CLWRF: 'CAMtr_volume_mixing_ratio' does not exist

jhegarty

New member
Hi All,

I am trying to run WRF 4.5.1 and get the following error.

-------------- FATAL CALLED ---------------
FATAL CALLED FROM FILE: <stdin> LINE: 203
CLWRF: 'CAMtr_volume_mixing_ratio' does not exist
-------------------------------------------

I started by cloning the latest WRF repository late last month (August 2023). The executable was built with the Intel compiler.

I found another thread on this topic, but that thread was closed, and a message at the top of the thread instructed to start a new thread. In the old thread the solution was to have CAMtr_volume_mixing_ratio.RCP8.5 available on the WRF run directory. That file is available on my run directory with all read an executable bits open.
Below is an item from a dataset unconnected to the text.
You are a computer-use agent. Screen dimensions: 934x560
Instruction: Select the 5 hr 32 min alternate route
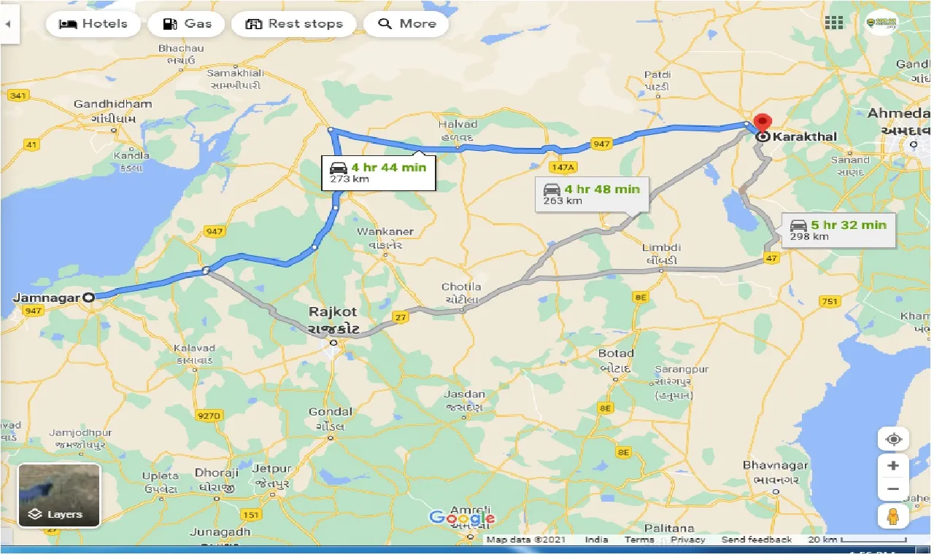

Please let me know if there is another solution.

Thanks,

Jen
 
Jen,

Various CAMtr_volume_mixing data for different scenarios can be found in WRF/run directory.

When you run WRF under one specific scenario, you need to link the corresponding CAMtr data as "CAMtr_volume_mixing_ratio" to your working directory .
For example, suppose you are running wrf..exe in WRF/test/em_real for simulation under the scenario RCP8.5, you need to:

cd WRF/test/em_real
ln -sf ../../run/CAMtr_volume_mixing_ratio.RCP8.5 CAMtr_volume_mixing_ratio

Then you can run wrf.exe.
 
Last edited:
Jen,

Various CAMtr_volume_mixing data for different scenarios can be found in WRF/run directory.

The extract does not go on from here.